Requirement: After locating "alswe@simmons.edu (769, 2346)" in the listing below, copy that line and each one after it exactly, ending with the line that has "Elegant Themes (222, 781)".

= = = =

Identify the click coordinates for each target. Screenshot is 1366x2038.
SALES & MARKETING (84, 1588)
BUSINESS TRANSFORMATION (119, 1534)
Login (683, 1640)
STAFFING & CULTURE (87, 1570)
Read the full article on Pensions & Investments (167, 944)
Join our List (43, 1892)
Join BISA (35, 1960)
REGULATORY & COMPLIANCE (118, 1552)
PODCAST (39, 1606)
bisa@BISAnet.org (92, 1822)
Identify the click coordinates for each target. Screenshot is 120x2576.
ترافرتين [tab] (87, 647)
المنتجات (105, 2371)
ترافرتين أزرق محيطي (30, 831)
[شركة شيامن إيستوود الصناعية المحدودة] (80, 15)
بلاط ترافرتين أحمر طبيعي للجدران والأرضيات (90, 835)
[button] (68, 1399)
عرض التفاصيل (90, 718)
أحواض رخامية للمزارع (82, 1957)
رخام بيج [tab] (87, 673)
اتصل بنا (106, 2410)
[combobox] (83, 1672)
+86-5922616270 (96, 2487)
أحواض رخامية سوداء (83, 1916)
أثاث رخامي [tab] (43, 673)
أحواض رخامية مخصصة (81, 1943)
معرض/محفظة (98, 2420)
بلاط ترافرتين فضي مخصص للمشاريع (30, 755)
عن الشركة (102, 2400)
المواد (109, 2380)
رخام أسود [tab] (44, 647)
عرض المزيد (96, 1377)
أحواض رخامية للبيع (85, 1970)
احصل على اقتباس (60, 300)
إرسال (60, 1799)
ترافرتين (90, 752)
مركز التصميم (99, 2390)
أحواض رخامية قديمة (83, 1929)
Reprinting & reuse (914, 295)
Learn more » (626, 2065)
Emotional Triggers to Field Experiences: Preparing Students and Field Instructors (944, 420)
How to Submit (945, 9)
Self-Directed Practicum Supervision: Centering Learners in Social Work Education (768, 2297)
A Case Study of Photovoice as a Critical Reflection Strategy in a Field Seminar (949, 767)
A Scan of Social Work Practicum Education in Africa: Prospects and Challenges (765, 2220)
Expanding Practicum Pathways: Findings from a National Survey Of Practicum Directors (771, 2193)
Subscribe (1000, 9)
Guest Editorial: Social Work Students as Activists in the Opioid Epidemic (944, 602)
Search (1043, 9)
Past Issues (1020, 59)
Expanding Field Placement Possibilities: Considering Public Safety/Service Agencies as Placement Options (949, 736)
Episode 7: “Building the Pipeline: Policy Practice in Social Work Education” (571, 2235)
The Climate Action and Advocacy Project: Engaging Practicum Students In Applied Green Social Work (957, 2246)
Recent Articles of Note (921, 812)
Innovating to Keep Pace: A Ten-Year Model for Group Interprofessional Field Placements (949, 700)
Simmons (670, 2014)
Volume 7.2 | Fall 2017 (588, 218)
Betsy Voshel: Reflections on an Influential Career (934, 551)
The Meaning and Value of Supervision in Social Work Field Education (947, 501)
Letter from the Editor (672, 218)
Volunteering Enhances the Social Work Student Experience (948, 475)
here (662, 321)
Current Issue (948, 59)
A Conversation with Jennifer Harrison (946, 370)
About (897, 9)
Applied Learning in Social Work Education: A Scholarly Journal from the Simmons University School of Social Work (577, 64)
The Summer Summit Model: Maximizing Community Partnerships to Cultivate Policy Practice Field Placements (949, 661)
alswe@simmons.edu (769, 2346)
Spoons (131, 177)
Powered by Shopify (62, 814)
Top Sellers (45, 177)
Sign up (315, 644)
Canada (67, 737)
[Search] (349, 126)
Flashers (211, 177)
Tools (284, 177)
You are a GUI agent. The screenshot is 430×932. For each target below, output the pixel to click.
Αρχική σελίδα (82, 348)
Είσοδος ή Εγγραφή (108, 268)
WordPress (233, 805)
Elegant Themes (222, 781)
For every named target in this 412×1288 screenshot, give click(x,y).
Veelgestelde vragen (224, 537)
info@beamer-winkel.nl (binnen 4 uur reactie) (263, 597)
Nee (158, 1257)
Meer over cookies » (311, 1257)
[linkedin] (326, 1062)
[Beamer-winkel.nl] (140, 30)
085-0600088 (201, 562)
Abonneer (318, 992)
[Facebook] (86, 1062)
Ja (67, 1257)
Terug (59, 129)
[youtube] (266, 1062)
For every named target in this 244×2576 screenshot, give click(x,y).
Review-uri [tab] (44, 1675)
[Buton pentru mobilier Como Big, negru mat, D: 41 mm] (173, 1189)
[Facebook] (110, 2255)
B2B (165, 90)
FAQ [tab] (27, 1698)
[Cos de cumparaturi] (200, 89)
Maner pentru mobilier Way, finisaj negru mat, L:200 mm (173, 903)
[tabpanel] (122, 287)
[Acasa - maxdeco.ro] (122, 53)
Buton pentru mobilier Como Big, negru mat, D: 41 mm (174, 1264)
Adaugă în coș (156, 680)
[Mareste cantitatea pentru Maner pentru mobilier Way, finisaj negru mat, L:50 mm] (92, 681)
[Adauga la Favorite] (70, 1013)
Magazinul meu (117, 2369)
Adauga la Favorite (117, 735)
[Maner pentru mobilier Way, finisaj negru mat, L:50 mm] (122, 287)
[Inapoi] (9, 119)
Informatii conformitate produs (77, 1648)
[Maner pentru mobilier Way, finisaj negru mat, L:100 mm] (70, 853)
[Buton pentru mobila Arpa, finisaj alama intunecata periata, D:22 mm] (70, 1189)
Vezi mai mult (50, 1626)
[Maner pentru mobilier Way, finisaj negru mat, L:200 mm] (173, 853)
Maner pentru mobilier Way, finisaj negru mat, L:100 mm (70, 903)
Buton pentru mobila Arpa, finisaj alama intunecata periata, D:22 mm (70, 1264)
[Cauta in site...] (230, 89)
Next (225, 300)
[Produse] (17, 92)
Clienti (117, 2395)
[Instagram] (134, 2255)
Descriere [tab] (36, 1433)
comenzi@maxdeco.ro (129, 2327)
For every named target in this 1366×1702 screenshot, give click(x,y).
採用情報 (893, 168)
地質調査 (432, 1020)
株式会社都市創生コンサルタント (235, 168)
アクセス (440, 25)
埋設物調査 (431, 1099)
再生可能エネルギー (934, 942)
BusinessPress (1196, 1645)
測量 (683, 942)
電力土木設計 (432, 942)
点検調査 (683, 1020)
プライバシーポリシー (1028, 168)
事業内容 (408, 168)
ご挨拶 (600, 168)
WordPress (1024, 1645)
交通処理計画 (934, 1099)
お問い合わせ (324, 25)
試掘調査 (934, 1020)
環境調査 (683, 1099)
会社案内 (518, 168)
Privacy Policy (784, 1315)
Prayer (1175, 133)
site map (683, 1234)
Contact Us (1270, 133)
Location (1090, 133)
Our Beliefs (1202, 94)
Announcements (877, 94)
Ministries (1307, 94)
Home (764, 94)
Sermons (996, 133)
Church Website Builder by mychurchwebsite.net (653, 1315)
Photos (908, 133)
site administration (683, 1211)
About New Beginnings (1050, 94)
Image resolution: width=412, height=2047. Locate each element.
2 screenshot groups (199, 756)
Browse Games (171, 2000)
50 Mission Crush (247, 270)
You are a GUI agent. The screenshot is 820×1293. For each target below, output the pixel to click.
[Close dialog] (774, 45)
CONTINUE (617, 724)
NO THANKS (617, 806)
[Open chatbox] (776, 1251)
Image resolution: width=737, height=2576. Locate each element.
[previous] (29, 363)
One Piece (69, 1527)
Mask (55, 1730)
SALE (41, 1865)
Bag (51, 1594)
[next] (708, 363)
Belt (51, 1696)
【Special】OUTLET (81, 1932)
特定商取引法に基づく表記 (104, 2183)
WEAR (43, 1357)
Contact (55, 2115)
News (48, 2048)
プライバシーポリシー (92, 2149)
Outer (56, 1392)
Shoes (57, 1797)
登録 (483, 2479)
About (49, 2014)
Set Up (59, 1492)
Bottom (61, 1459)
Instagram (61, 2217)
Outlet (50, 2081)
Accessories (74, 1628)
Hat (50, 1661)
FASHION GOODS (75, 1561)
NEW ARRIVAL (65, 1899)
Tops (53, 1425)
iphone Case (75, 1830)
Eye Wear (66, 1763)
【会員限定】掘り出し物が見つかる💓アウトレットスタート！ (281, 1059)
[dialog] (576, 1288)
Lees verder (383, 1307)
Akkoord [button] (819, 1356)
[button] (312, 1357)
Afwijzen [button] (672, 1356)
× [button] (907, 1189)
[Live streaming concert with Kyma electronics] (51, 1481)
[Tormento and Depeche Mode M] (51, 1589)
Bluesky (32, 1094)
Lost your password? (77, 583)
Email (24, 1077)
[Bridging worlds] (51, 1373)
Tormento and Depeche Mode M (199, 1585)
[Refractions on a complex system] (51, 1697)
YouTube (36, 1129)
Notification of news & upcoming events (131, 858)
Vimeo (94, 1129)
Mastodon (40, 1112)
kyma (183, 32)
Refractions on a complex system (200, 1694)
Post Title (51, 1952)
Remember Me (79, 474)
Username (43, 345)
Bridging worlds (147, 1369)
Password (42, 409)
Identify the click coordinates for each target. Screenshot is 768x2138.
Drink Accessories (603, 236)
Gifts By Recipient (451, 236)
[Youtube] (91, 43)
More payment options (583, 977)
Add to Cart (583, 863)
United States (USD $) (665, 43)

= = = =

Solution below:
alswe@simmons.edu (769, 2346)
Spoons (131, 177)
Powered by Shopify (62, 814)
Top Sellers (45, 177)
Sign up (315, 644)
Canada (67, 737)
[Search] (349, 126)
Flashers (211, 177)
Tools (284, 177)
You are a GUI agent. The screenshot is 430×932. For each target below, output the pixel to click.
Αρχική σελίδα (82, 348)
Είσοδος ή Εγγραφή (108, 268)
WordPress (233, 805)
Elegant Themes (222, 781)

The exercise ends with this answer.